Counsel for the complainant argues that the bill in this case may be maintained as one in the nature of a bill of review, and that as error in law apparent on the record was shown, the order of November 5, 1910, should be reviewed and set aside. Without considering other possible objections that might perhaps be raised in connection with this contention, we are of the opinion that the bill, as one of review, comes too late. The maximum time allowed *37by the statute for the filing of a writ of error is six months from the entry of the judgment or decree against which the writ is directed. “A bill of review based upon errors apparent must ordinarily be brought within the time limited by statute for prosecuting an appeal or writ of error from the decree sought to be reviewed, except in case of the complainant’s disability. If it be filed within that time it is not, in the absence of special facts requiring speedier action, barred by laches.” 2 Beach, Mod. Eq. Pr. Sec. 864. See also 3 Enc. Pl. & Pr. 583; Cent. Trust. Co. v. Grant Locomotive Works, 135 U. S. 207, 227; Fraenkl v. Cerecedo, 216 U. S. 295, 301; Genz v. Genz, 254 Ill. 161; Kelsey v.
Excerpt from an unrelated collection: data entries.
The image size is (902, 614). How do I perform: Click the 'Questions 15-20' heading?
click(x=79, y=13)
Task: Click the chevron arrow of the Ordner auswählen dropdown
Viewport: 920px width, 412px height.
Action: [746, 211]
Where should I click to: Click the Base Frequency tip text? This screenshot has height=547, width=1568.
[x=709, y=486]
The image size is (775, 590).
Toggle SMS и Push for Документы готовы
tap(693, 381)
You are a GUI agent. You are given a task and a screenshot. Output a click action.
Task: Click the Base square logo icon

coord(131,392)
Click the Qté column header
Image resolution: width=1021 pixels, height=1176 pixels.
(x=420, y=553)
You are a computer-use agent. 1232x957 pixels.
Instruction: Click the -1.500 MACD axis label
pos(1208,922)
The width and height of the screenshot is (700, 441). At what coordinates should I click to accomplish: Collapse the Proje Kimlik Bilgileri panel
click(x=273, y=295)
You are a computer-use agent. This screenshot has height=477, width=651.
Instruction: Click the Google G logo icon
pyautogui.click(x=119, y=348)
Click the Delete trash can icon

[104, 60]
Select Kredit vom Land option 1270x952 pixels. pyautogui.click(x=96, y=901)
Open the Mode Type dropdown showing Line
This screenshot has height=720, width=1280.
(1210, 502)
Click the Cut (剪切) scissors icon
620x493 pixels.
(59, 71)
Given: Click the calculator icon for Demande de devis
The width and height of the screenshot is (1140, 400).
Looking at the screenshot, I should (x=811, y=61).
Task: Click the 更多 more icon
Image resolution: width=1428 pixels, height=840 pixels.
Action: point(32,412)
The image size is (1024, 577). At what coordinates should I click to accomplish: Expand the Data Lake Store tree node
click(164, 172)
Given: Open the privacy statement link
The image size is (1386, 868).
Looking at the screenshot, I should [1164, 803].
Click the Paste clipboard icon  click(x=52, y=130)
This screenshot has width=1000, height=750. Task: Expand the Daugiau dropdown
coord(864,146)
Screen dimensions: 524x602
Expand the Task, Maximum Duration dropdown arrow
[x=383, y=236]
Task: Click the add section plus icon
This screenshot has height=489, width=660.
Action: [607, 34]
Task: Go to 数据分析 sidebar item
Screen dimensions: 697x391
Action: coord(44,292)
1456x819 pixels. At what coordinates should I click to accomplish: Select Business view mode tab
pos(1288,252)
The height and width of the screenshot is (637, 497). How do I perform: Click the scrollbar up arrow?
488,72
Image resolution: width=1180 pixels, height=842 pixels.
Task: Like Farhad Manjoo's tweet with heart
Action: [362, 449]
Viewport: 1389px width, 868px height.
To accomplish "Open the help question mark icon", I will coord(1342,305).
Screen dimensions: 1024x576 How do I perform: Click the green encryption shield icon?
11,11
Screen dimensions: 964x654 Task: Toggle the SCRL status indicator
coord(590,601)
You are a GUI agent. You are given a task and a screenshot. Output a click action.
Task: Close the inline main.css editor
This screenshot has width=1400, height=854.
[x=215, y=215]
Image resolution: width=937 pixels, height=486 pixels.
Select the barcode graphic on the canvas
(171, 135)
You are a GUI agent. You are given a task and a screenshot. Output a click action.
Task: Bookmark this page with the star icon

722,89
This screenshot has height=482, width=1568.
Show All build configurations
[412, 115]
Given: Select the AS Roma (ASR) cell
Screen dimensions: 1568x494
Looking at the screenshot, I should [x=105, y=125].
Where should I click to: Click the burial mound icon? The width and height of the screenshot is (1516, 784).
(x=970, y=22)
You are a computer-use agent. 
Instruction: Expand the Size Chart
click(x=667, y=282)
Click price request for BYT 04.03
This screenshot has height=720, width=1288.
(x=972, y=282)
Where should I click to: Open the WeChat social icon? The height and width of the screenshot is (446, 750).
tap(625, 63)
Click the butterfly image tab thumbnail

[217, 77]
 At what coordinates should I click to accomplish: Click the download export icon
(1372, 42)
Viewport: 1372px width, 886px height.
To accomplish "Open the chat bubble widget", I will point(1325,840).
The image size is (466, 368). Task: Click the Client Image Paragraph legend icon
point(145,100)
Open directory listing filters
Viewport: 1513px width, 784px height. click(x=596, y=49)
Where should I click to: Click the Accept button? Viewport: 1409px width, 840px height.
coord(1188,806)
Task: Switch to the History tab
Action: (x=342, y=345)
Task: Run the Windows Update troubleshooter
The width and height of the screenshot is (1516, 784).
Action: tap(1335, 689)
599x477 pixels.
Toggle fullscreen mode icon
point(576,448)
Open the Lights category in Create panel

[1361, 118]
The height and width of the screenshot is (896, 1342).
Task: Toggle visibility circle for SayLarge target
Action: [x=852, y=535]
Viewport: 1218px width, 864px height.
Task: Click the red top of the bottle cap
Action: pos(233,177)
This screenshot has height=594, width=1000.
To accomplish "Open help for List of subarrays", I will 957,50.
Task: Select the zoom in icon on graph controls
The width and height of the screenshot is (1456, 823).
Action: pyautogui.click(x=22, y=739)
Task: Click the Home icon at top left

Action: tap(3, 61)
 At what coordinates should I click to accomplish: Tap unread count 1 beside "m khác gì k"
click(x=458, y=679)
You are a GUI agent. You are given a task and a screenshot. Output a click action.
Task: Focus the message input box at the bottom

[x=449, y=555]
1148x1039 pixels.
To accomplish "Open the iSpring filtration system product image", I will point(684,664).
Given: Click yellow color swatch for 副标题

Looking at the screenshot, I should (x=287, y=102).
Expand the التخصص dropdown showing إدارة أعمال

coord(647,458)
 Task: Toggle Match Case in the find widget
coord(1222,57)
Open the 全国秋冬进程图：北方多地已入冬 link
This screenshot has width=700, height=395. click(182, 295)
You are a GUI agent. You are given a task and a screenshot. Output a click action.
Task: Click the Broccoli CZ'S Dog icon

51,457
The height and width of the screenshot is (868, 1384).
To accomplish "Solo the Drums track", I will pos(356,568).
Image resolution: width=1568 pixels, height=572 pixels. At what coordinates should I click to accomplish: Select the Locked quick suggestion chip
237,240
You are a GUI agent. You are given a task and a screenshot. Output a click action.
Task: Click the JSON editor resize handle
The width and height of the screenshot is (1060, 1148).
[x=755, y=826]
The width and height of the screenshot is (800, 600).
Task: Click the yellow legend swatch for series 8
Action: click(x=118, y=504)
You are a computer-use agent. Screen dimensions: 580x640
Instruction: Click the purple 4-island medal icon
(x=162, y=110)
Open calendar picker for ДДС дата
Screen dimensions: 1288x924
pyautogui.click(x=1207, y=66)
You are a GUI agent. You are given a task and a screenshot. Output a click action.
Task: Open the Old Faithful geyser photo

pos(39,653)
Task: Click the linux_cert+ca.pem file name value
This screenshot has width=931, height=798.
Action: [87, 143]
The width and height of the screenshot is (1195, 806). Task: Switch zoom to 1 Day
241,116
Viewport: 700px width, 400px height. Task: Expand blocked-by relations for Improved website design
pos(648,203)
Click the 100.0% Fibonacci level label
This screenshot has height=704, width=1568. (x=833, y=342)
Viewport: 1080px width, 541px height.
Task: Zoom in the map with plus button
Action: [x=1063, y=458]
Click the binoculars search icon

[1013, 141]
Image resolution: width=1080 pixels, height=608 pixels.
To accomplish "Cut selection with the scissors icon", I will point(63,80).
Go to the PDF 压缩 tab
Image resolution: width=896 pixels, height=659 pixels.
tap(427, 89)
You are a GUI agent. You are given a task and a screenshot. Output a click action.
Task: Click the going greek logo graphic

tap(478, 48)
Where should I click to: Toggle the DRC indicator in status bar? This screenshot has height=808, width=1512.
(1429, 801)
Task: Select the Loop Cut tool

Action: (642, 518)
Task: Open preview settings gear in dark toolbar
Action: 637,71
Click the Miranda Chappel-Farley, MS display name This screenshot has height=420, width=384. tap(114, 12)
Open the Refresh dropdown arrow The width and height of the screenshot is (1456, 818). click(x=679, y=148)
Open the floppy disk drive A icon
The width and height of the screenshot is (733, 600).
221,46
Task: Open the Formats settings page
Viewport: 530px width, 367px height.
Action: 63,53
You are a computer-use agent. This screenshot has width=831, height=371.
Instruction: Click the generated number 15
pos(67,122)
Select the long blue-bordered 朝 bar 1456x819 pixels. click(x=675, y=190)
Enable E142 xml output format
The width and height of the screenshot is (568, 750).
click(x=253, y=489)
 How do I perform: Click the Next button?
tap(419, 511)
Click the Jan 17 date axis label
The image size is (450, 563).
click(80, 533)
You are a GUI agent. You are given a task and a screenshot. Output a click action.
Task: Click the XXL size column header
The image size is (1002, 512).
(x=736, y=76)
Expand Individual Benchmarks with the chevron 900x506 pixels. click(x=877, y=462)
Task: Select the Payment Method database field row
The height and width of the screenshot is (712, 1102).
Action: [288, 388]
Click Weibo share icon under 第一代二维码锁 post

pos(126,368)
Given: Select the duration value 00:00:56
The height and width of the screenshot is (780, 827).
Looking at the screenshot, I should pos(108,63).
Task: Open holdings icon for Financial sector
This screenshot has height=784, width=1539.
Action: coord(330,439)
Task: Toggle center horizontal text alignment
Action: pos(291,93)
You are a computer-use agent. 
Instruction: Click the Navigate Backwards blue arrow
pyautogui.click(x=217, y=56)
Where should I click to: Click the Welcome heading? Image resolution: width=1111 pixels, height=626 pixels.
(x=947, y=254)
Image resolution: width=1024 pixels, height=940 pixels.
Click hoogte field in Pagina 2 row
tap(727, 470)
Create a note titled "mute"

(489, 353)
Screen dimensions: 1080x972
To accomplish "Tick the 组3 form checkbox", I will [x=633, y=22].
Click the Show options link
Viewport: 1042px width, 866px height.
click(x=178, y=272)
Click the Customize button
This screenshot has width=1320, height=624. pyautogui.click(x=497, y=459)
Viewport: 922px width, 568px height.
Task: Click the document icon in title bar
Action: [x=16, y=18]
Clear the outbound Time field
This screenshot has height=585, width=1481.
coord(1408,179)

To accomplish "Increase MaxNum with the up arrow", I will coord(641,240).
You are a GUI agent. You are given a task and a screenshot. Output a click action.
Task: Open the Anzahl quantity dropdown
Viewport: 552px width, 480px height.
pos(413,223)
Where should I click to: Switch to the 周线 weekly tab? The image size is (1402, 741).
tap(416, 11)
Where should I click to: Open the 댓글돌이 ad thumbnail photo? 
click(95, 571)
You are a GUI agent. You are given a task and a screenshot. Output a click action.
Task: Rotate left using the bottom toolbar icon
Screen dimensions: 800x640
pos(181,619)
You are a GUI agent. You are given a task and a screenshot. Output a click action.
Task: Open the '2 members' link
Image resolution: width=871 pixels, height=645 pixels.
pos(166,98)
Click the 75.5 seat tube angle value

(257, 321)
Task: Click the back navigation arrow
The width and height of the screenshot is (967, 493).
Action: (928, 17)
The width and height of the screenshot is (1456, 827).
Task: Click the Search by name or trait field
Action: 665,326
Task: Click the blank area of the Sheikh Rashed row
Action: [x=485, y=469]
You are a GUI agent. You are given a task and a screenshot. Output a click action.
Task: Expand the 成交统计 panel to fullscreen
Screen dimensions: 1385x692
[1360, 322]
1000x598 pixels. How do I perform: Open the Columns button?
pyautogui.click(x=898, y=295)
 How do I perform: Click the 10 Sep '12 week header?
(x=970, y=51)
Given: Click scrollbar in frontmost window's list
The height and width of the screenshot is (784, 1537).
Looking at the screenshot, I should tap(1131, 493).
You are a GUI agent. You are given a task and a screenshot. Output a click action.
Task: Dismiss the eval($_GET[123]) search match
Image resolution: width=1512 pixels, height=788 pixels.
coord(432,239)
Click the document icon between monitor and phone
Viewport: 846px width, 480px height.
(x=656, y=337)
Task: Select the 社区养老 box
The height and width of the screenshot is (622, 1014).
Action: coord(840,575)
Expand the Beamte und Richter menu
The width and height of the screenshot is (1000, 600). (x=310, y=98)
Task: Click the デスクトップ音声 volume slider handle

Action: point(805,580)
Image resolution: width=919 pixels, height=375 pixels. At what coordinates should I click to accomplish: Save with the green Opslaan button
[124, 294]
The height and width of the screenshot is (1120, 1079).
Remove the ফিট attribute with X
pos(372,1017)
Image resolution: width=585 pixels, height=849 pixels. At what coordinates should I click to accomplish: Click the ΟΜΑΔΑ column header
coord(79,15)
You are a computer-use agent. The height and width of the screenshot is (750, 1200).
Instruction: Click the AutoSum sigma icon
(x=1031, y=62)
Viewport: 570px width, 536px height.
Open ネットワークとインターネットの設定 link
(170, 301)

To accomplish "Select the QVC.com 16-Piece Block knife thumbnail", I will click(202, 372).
Dilks, 72 N. J. E., 834. In the case at bar it is not claimed that the complainant was under any disability, nor are there present any fraudulent circumstances or other exceptional facts which could possibly take the case from under the rule.

J. Lightfoot for complainant. Lorrin Andrews (IF. J. Robinson with him on the brief) for respondents.

Mr. Justice Quarles being disqualified, the parties stipulated to submit the case to the remaining justices.

The order disallowing a temporary injunction is affirmed.